Times have changed. In the past, fleets would only require their O/O’s to purchase a private alternative and many would ask them to provide a certificate of insurance for their file. Although many of the WSIB Alternatives purchased offered excellent weekly or monthly benefit terms, the majority of programs offered to O/O’s are set up as “excess only” coverage for Accident Medical Benefits. This means that costly benefits such as rehab, physio, prescription drugs and other medical expense are 2nd payor to the carrier’s primary automobile policy.
“Last year we had one claim that exceeded $1 million under the accident medical benefits and travel medical portion of our policy. This amount would have been directed to fleets auto policy had we had similar wording in our policy”, said Katelyn Oke, Vice President, Risk Management & Compliance at NAL Insurance. She continued, “A claim like this could have crippled the fleet had our policy not been 1st payor.”
Just because there hasn’t been an issue, doesn’t mean there won’t be. Fleet Managers need to do their due diligence up front and not assume the O/O has made the correct choices when purchasing coverage.
In our experience many of the programs we look at are filled with gaps that leave the fleet and O/O fully exposed.
“When an insured carrier allows their Owner/Operators to opt out of workers compensation coverage, we look for best practice controls to be in place to help protect the insured as well as their transportation policy,” reports John Farquhar, Transportation Risk Specialist at The Guarantee Company of North America. He continued, “These best practice controls must include a good solid alternative workplace coverage that is mandated for all owner operators. This program must be administered by the insured carrier either with the Owner/Operator paying into the program and the provider monitoring compliance with reports back to the insured or the insured paying for the program on behalf of the owner operator. These are controls that must be in place to minimize the associated risks.”

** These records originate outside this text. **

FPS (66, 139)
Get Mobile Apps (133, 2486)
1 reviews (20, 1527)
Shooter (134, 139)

If you have allowed your O/O’s to opt out of WSIB, we strongly recommend that you require your O/O’s to purchase a comprehensive (that is first payor in all areas) alternative to WSIB, to reduce your liability and help control future primary insurance costs. Offering a solution through settlement deduction will ensure your O/O’s have not only purchased coverage but because you are paying the premium on their behalf (and charging them back), you can ensure coverage has been maintained. And while you’re at it, select a provider that can instantly provide you status updates, claims history and payouts for MVA type claims.

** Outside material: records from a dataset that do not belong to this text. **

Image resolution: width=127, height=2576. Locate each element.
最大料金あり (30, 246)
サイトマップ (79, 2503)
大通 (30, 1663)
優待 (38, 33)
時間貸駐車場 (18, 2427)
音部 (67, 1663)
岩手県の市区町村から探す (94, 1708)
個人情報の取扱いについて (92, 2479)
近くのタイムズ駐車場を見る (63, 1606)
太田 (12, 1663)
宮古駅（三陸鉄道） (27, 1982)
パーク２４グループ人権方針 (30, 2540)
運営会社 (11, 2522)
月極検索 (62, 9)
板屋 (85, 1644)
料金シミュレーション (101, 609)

“It used to be that insurance was sold on fear. Fear of a claim” says Lisa Arseneau, Commercial Producer with Staebler Insurance Brokers. “Nowadays, we fear premiums and lack of affordable coverage. Premiums can be the deciding factor for many O/O’s as to whether or not they can open their own business and be their own boss.”
If you haven’t reviewed your WSIB Alternative process lately, now is the time to do it as your insurance company may require this before a renewal has been offered. Meet with an expert that knows what to look for and have them review each of the policy wordings. They can then provide written recommendation on how to fill any gaps you may have. Doing so gives you a better chance of maintaining affordable primary insurance rates moving forward.